▶ _Exercise set_
1. In the stem cell passage, reproduce the text from "We recently published" to "for XCI studies.", switching "Wnt inhibitor" to "Wnt antagonist".
2. Resume the passage on mammalian stem cells after its final sentence.

Selected text below:

“We have been studying mammalian development and stem cells. Currently we focus on peri-implantation embryos and stem cells derived from these embryos, i.e. ES cells and Epiblast stem cells (EpiSC). Mouse ES (mES) cells are known as “”naïve”” type stem cells, whereas EpiSCs belong to “”primed”” type stem cells. These two types of stem cells show distinct epigenetic states, as exemplified by differences in their global DNA methylation patterns, X chromosome inactivation (XCI) status, and other mono-allelic gene expression including imprinted genes, and it is considered that “”epigenetic barrier”” exists between the two stem cell types. Naive-primed conversion is associated with significant changes in transcriptional and epigenetic networks, and cell-cell interactions must play important roles in this transition. However, it is largely unknown which factors or genes are important for this transition process.
We recently published novel method for efficient derivation of high quality EpiSCs using Wnt inhibitor (Stem Cell Reports, 2015). Using similar culture condition, we could establish very efficient cell differentiation protocol from mESC to EpiSCs. Unlike the other existing protocol, cell death or spontaneous differentiation to somatic cells are hardly seen in this system. In female cells, random X chromosome inactivation occurs synchronously in >90% of cells, representing extremely useful in vitro model for XCI studies.

End of Selected text.
Dataset entries below:

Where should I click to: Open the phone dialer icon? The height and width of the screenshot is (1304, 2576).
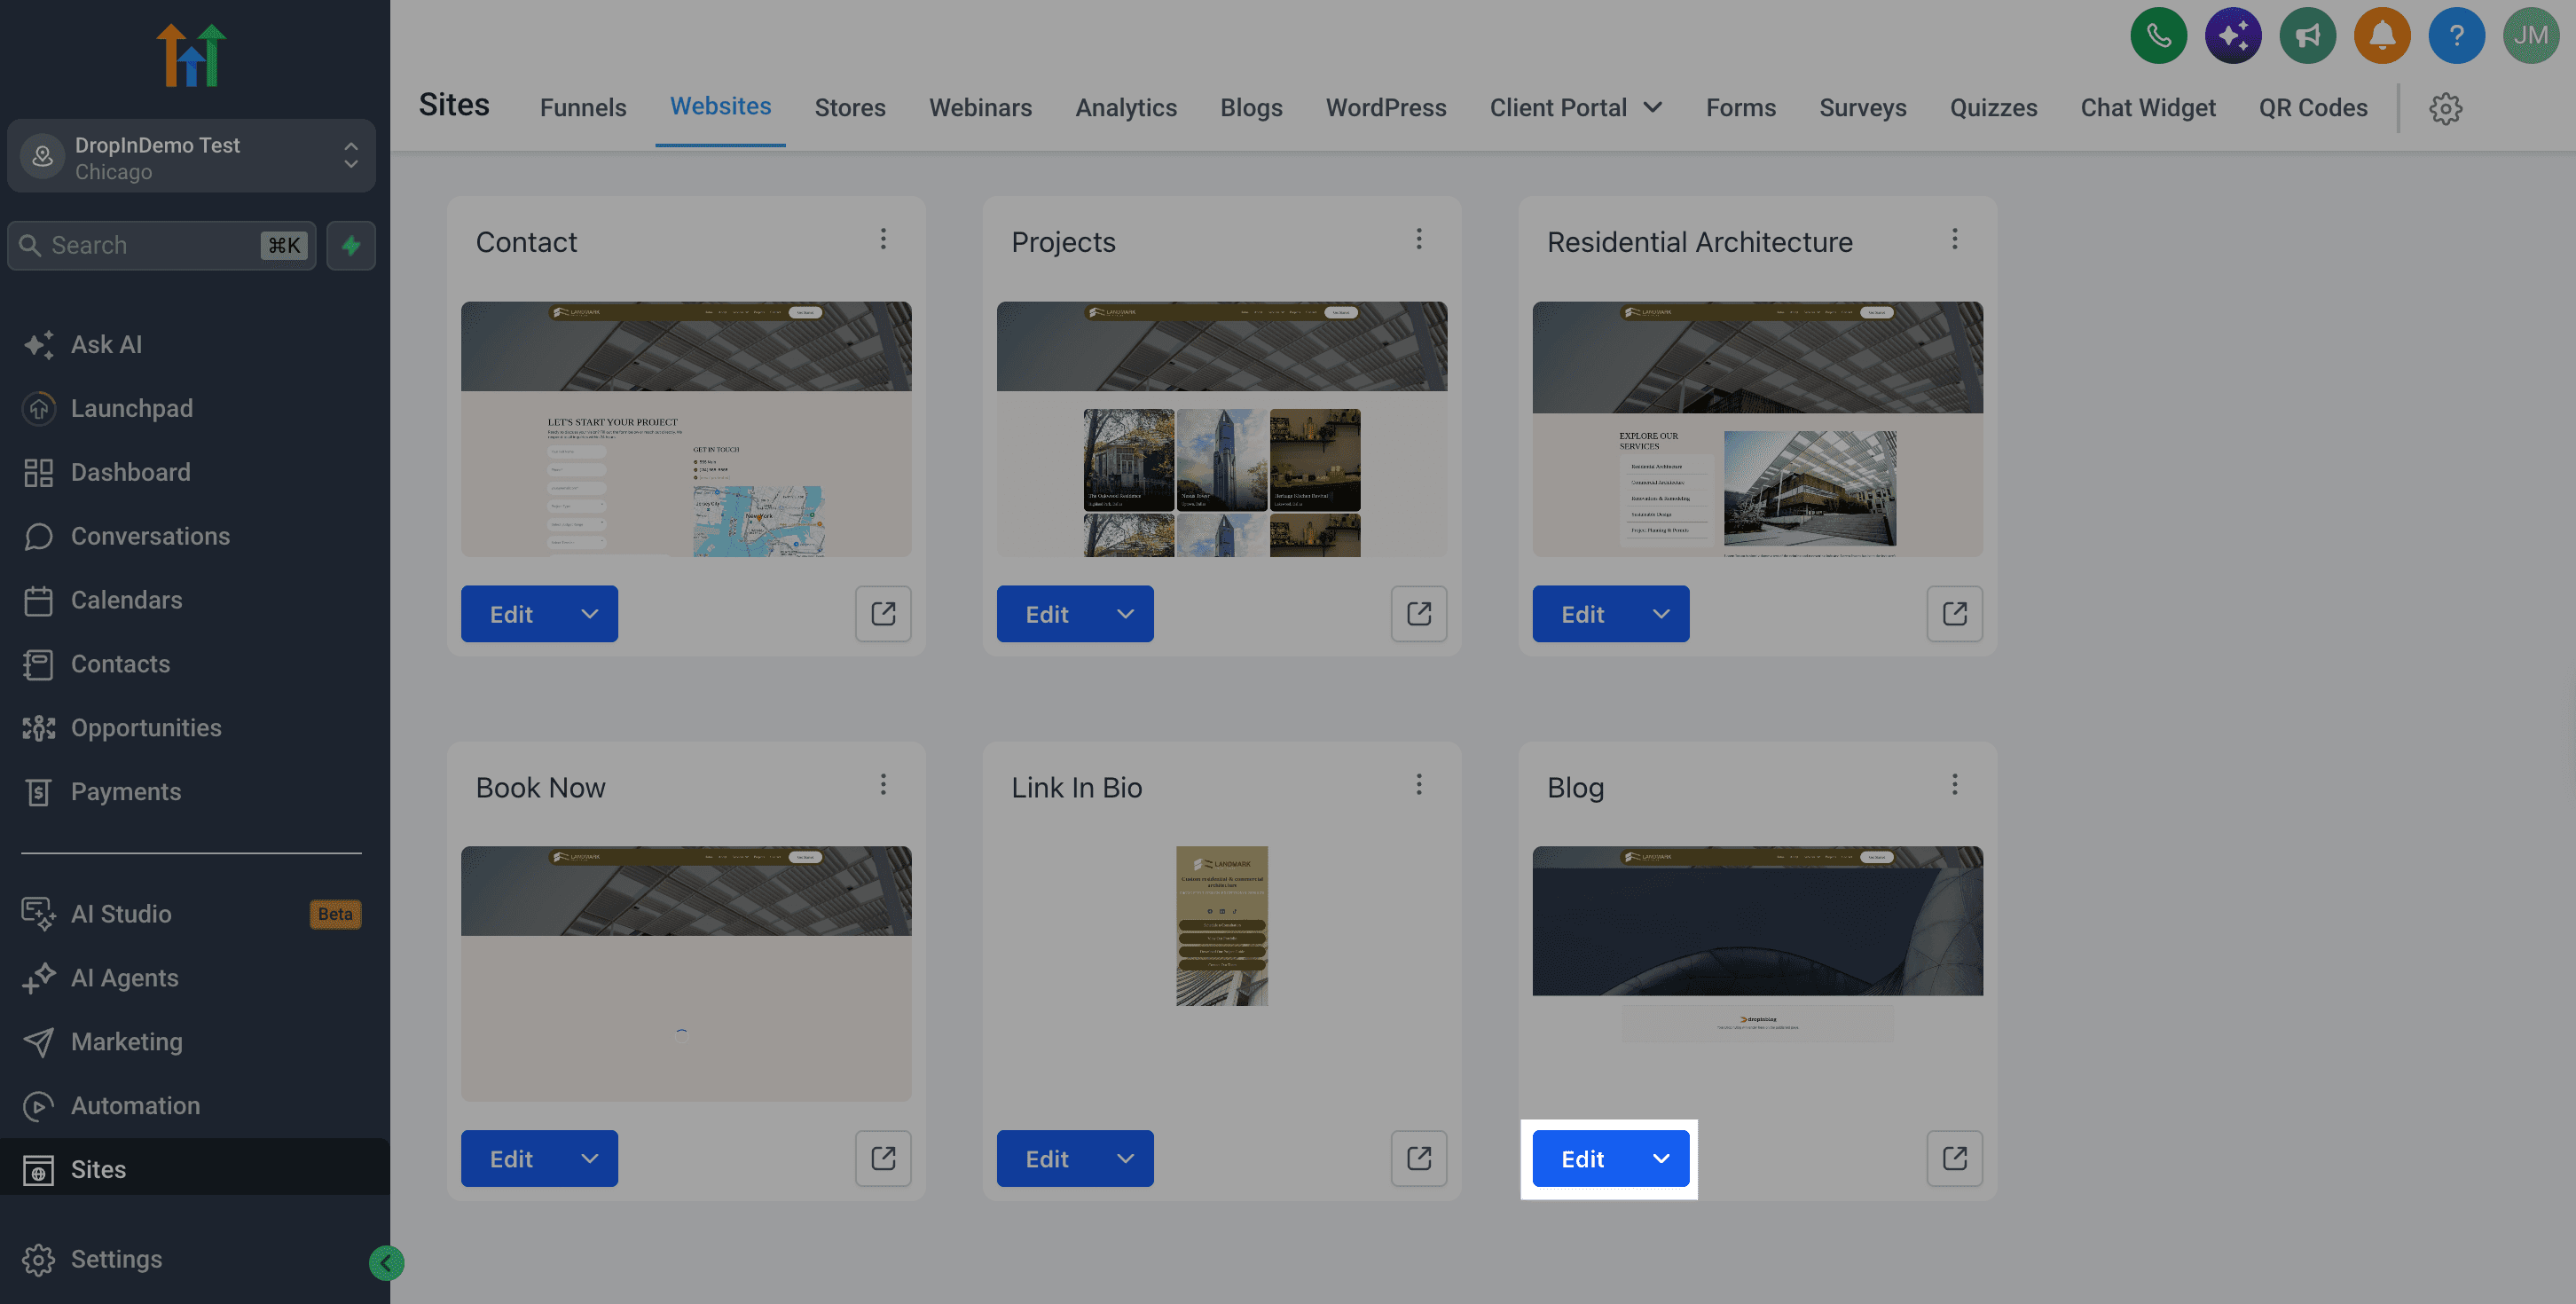(x=2158, y=36)
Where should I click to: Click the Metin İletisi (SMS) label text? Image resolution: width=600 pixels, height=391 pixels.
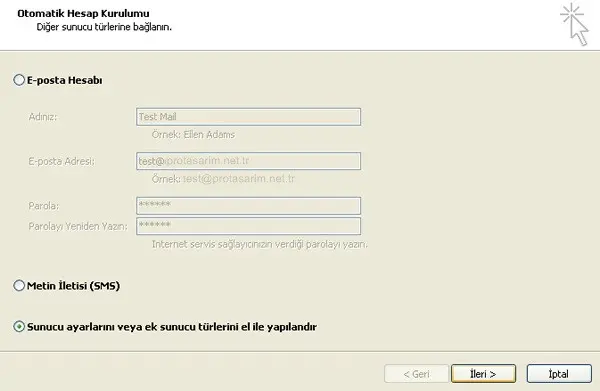pos(73,286)
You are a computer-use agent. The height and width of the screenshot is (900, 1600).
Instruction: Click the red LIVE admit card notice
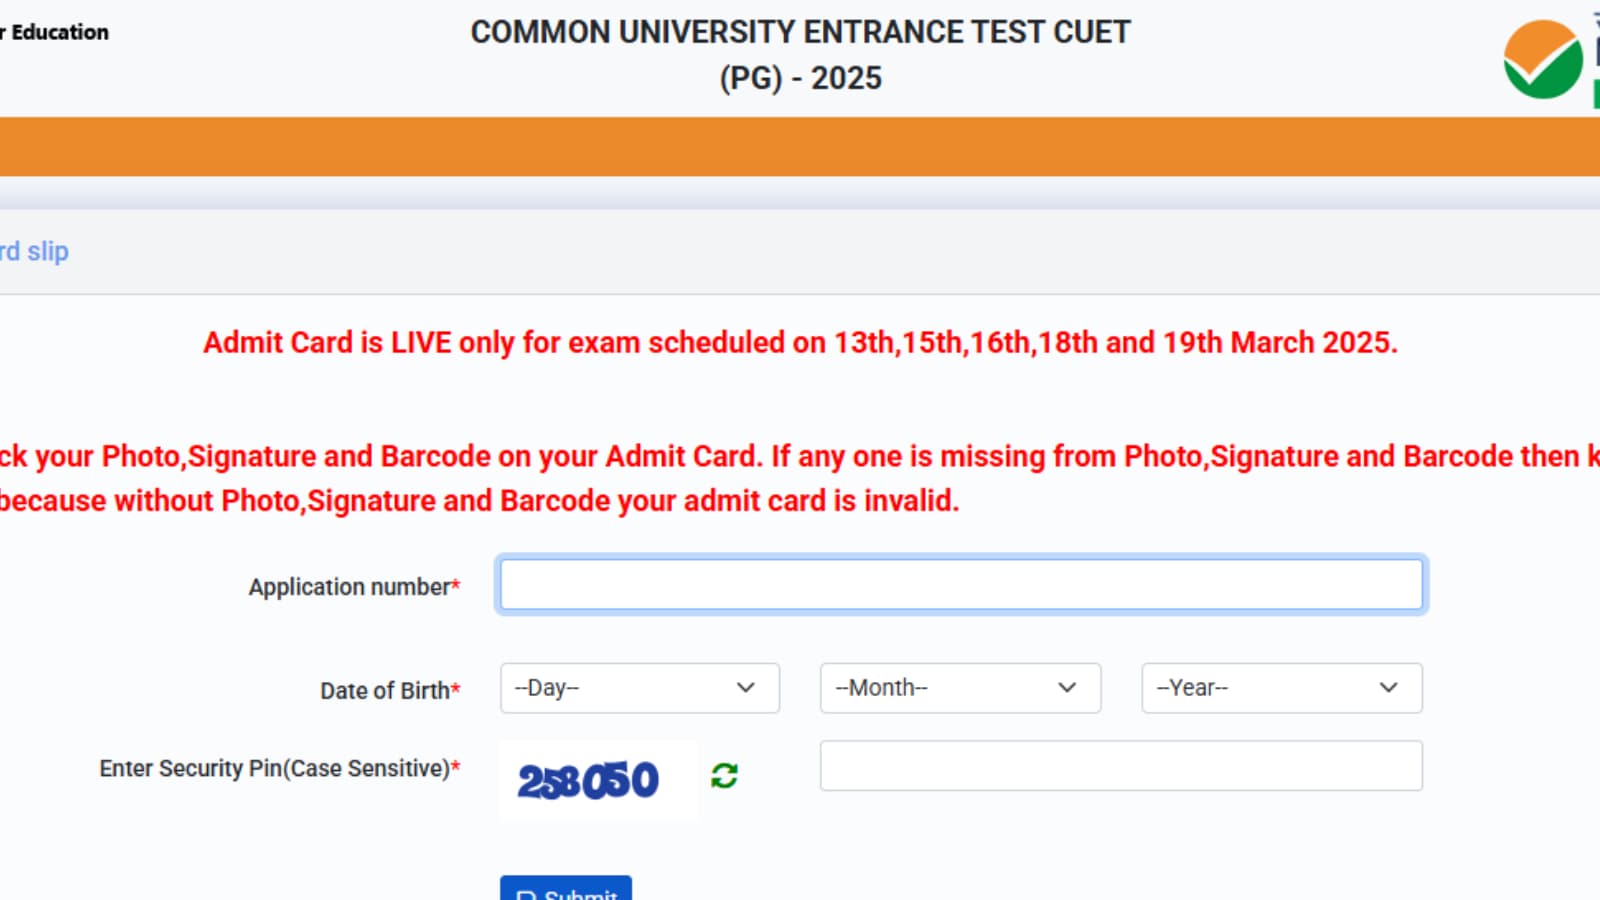tap(800, 342)
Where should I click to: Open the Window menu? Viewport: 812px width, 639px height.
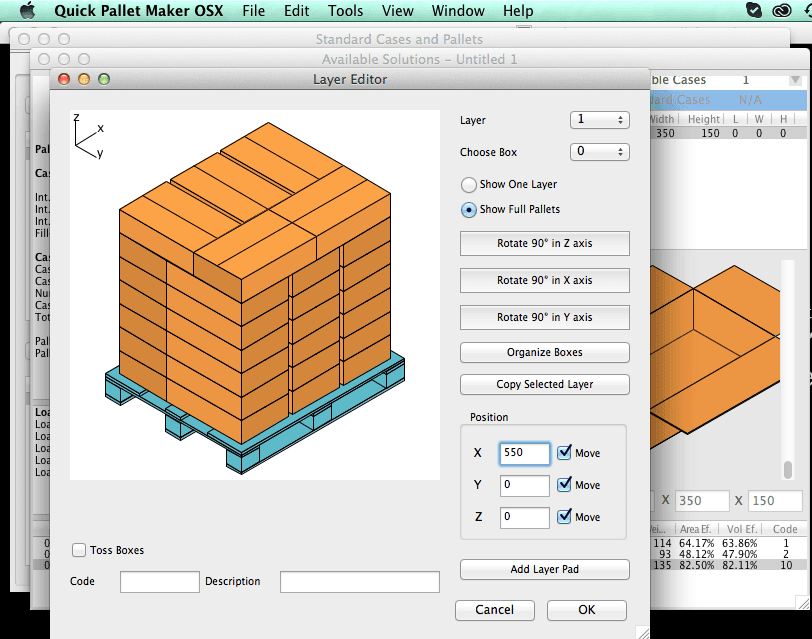coord(458,11)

End of Dataset entries.

▶ _Outputs for the tasks_
1.
We recently published novel method for efficient derivation of high quality EpiSCs using Wnt antagonist (Stem Cell Reports, 2015). Using similar culture condition, we could establish very efficient cell differentiation protocol from mESC to EpiSCs. Unlike the other existing protocol, cell death or spontaneous differentiation to somatic cells are hardly seen in this system. In female cells, random X chromosome inactivation occurs synchronously in >90% of cells, representing extremely useful in vitro model for XCI studies.

2.
Single-cell multi-omics analyses of naive-primed conversion process are currently ongoing: Using the ES-EpiSC differentiation system described above, the “”real”” molecular events underlying the stem cell differentiation process will be delineated in detail. In addition to single cell RNA-Seq analysis, single cell-CAGE analysis is also being performed. The CAGE analysis will reveal the enhancer/promoter interplay, the lncRNAs at imprinted loci, and allelic exclusions, which will help us to learn about the series of events that drive genome hierarchical regulation during development.